Depuis 1980, à côté des usages anciens en
sont apparus de nouveaux, popularisés particulièrement par la
mairie.qui prend comme prétexte les propositions de l'exhortation des
mairies dans la mobilisation des ressources budgétaires. La mairie
élabore à cet effet toute une série de
réglementations à l'échelle strictement local (Ori 1997).
Avec comme objectif le contrôle du secteur des taxis collectifs à
travers la perception de certaines recettes (Piveteau 2004; Lombard 2006). La
décentralisation consiste à prendre en considération les
initiatives des populations à un niveau local, afin de leur
reconnaître des droits sur l'utilisation des ressources qui leur
permettent de participer à la définition et à la mise en
oeuvre des politiques de développement (Kabedi 2007). Outre les accords
qui ont été conclus pour la taxation des taxis collectifs, ce
sont les transporteurs qui se sont établis au niveau local qui ont de
toute évidence permis la formalisation de ces taxis en taxi communal.

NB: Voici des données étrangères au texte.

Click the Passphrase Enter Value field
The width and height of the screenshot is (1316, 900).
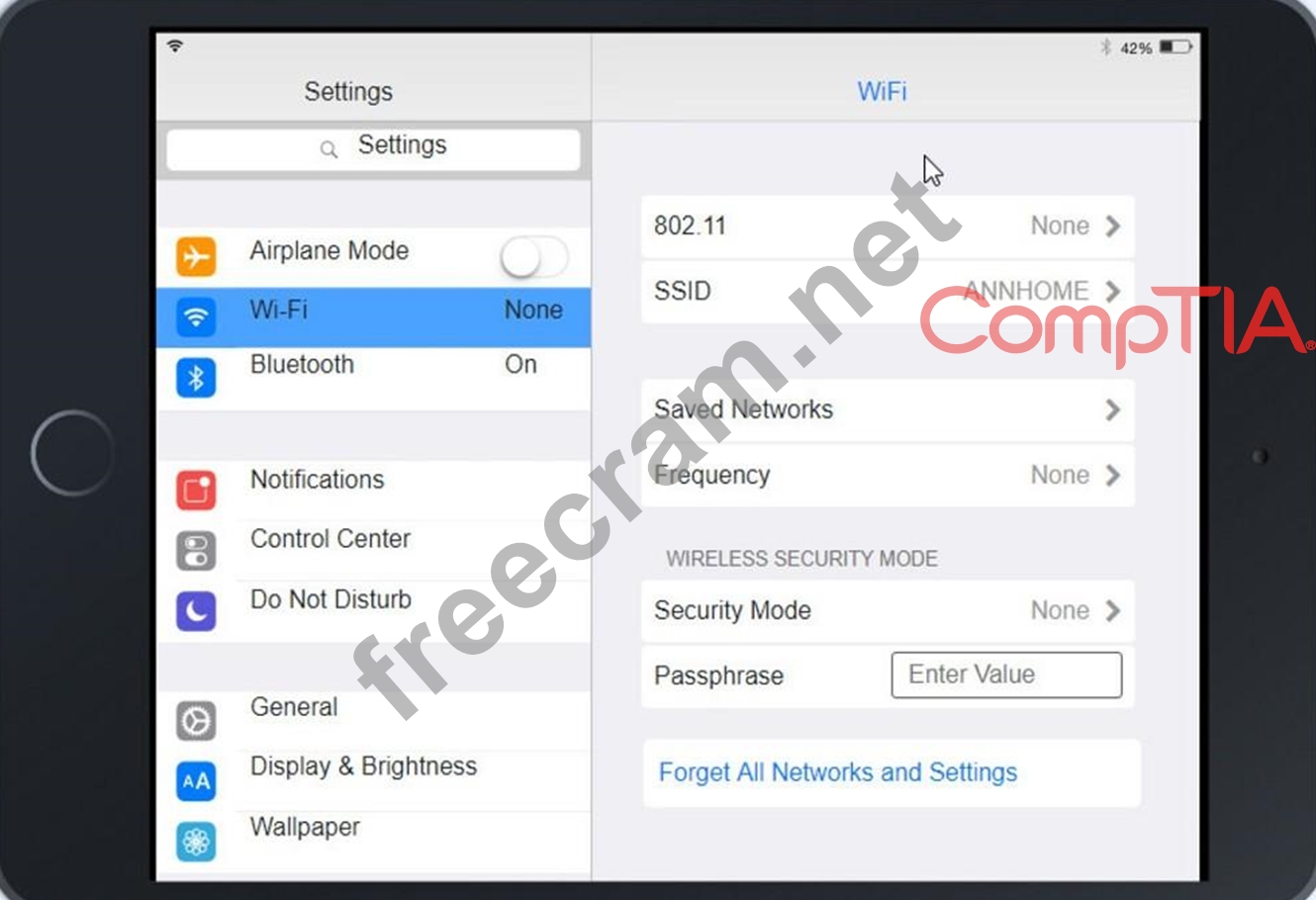(x=1006, y=675)
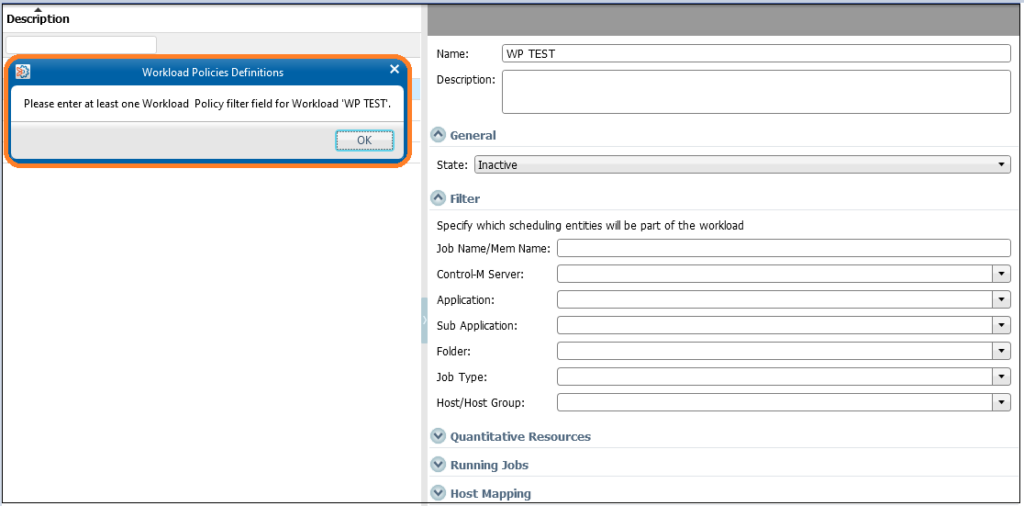Open the Job Type dropdown arrow
This screenshot has height=506, width=1024.
[1002, 377]
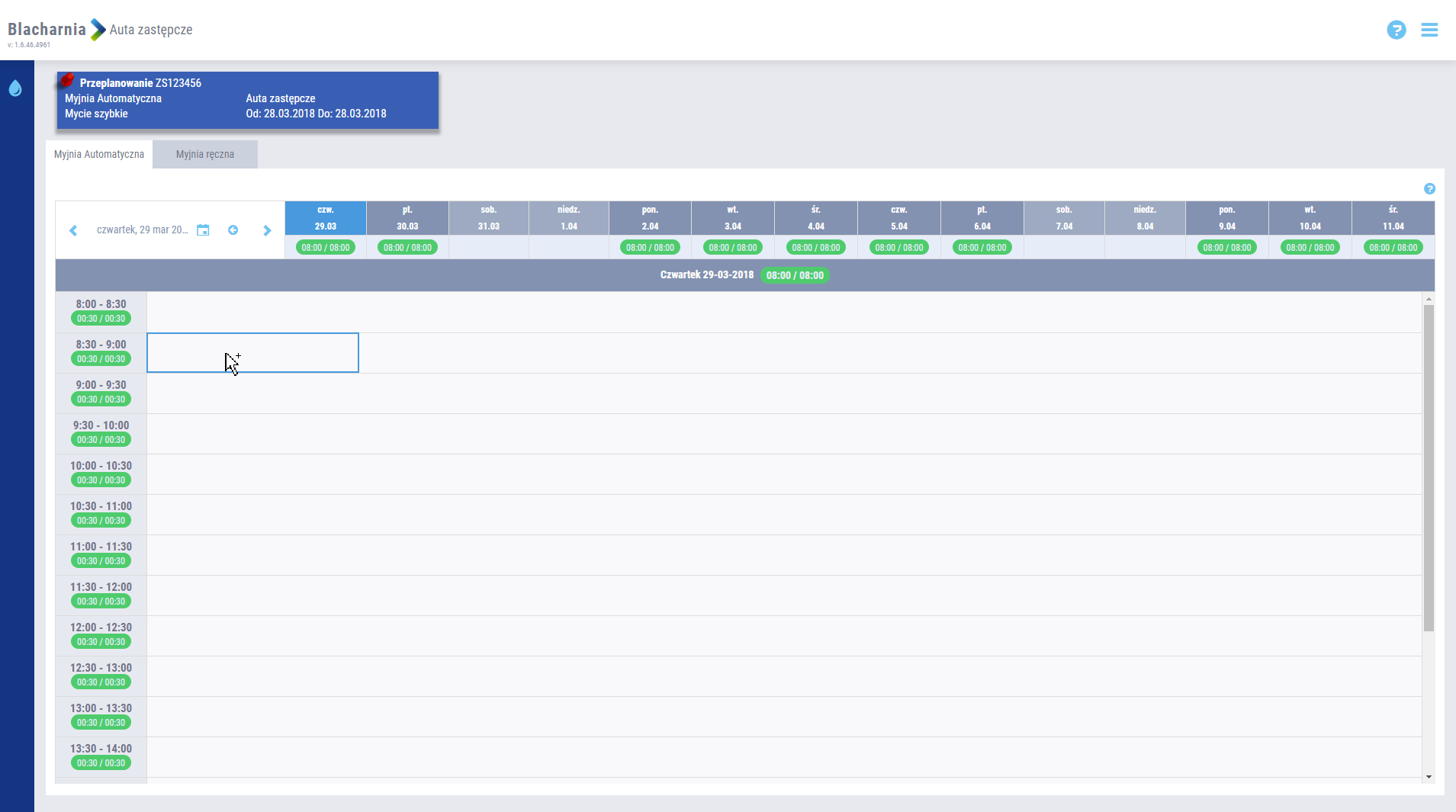1456x812 pixels.
Task: Open the hamburger menu
Action: 1429,30

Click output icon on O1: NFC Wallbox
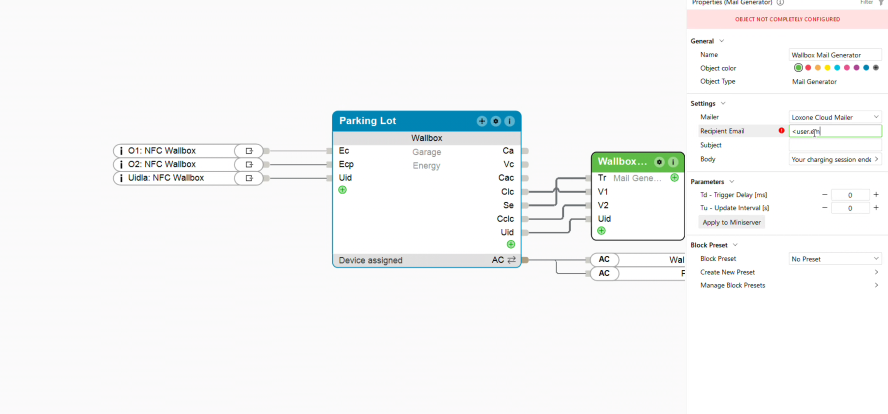pos(249,151)
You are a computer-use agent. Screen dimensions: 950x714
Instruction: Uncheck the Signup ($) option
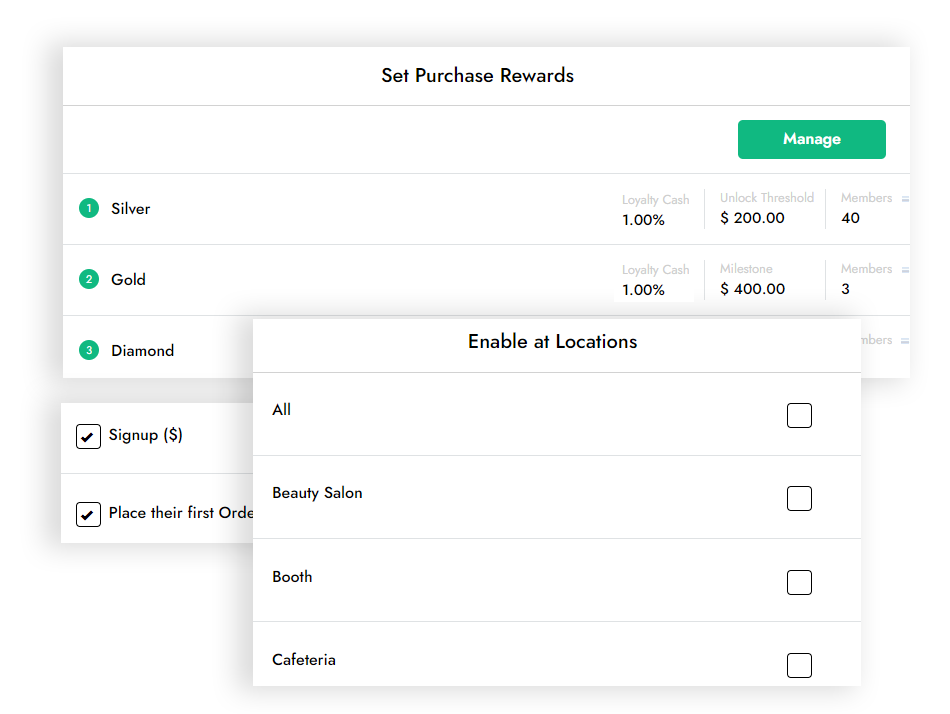pos(87,435)
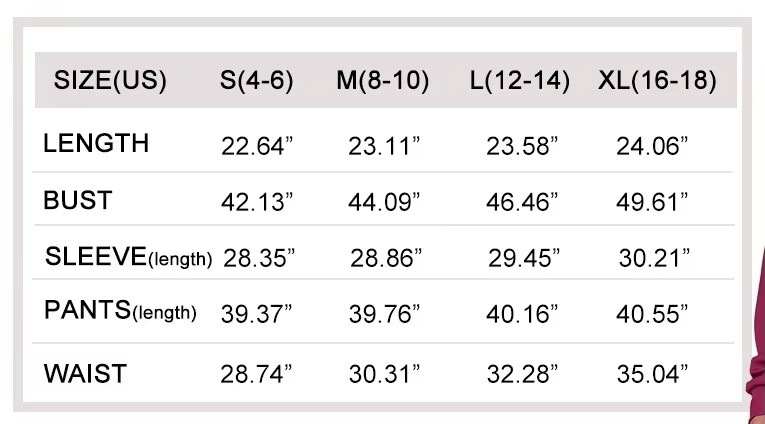Click the 22.64" length value

257,146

L'un des points majeurs de ce processus est l'attribution de la couleur bleue
à partir de 1996.
1.1. Le taxi bleu, une évolution qui part du
lointain
Dans la ville de Yopougon, si l'année 1972 marque le
point de départ du taxi collectif dans les déplacements des
populations, c'est, la couleur bleue, adoptée depuis l'année 1996
qui confirme incontestablement le succès de ce taxi collectif en tant
que transport local établi. Le schéma suivant est une figure
récapitulative des processus amenant au changement dans l'usage du taxi
collectif aussi bien dans la mobilité des populations.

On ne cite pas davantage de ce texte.